Eli Lilly, meanwhile, is expanding aggressively elsewhere. The company recently unveiled plans for a $6.5 billion manufacturing facility in Houston, Texas—a move Ricks said was unrelated to the Biden administration’s September 29 deadline for companies to commit to lowering drug prices, though he admitted the outcome of ongoing negotiations remained uncertain. “It is hard to quantify” the impact if no deal is reached, Ricks remarked. “Is it the Justice Department is going to come litigate us? Maybe. Is it the [Food and Drug Administration] will stop approving drugs? Maybe.”
While the UK grapples with uncertainty, Eli Lilly is also setting its sights on India, preparing to launch an oral version of its blockbuster weight-loss drug Orforglipron. According to Patrik Jonsson, executive vice-president of Eli Lilly, “We are preparing for regulatory submissions for chronic weight management and obesity by the end of this year. Approvals in many countries are likely in the second half of 2026.” The company’s Mounjaro KwikPen debuted in India in August at a starting price of ₹14,000 (about $160), following strong sales of its injectable vials earlier in the year.

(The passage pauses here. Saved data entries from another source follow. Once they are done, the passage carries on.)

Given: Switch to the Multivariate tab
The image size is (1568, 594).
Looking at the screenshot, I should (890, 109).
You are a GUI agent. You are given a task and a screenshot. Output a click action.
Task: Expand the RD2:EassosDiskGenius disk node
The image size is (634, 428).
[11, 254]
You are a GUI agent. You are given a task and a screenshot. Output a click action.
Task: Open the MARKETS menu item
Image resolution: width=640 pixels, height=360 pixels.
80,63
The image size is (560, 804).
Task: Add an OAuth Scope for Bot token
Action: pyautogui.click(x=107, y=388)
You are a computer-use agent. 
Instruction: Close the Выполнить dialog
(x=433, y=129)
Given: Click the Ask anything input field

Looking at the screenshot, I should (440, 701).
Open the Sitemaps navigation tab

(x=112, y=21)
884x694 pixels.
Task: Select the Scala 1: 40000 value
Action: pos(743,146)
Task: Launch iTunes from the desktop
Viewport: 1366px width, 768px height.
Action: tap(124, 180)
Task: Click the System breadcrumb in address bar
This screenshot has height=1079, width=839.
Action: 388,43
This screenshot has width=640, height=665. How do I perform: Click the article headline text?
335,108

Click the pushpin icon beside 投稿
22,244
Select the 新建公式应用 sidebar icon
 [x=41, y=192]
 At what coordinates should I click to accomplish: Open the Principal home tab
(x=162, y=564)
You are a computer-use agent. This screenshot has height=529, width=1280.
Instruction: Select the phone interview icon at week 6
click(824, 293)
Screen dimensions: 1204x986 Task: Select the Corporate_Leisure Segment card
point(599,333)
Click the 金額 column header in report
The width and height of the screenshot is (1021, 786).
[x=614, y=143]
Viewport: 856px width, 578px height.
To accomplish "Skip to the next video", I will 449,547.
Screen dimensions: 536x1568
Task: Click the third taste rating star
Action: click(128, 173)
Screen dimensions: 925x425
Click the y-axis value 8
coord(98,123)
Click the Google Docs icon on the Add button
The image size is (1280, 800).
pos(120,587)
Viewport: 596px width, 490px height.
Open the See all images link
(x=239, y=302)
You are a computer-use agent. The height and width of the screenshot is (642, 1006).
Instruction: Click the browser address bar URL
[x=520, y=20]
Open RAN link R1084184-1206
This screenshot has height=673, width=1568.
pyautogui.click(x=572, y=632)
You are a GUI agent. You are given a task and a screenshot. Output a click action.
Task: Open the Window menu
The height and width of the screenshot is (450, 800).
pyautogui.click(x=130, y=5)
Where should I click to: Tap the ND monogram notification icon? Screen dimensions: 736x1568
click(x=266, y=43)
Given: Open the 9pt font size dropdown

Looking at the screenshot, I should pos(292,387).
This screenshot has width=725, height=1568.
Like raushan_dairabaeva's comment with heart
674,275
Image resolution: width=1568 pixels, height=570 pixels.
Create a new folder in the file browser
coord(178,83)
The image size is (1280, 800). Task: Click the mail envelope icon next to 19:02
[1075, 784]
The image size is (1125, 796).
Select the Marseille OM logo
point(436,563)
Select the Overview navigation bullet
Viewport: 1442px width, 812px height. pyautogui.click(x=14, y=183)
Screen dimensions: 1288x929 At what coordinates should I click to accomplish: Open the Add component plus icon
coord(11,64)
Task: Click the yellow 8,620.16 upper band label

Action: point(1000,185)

This global pivot underscores a stark reality: as the UK’s drug pricing policies come under intense scrutiny, pharmaceutical giants are increasingly looking elsewhere for growth. With billions in investment, hundreds of jobs, and—most crucially—patient access to life-changing medicines at stake, the stakes could hardly be higher. Whether the government will heed these warnings and strike a new deal with industry remains to be seen, but for now, the future of Britain’s life sciences sector hangs in the balance.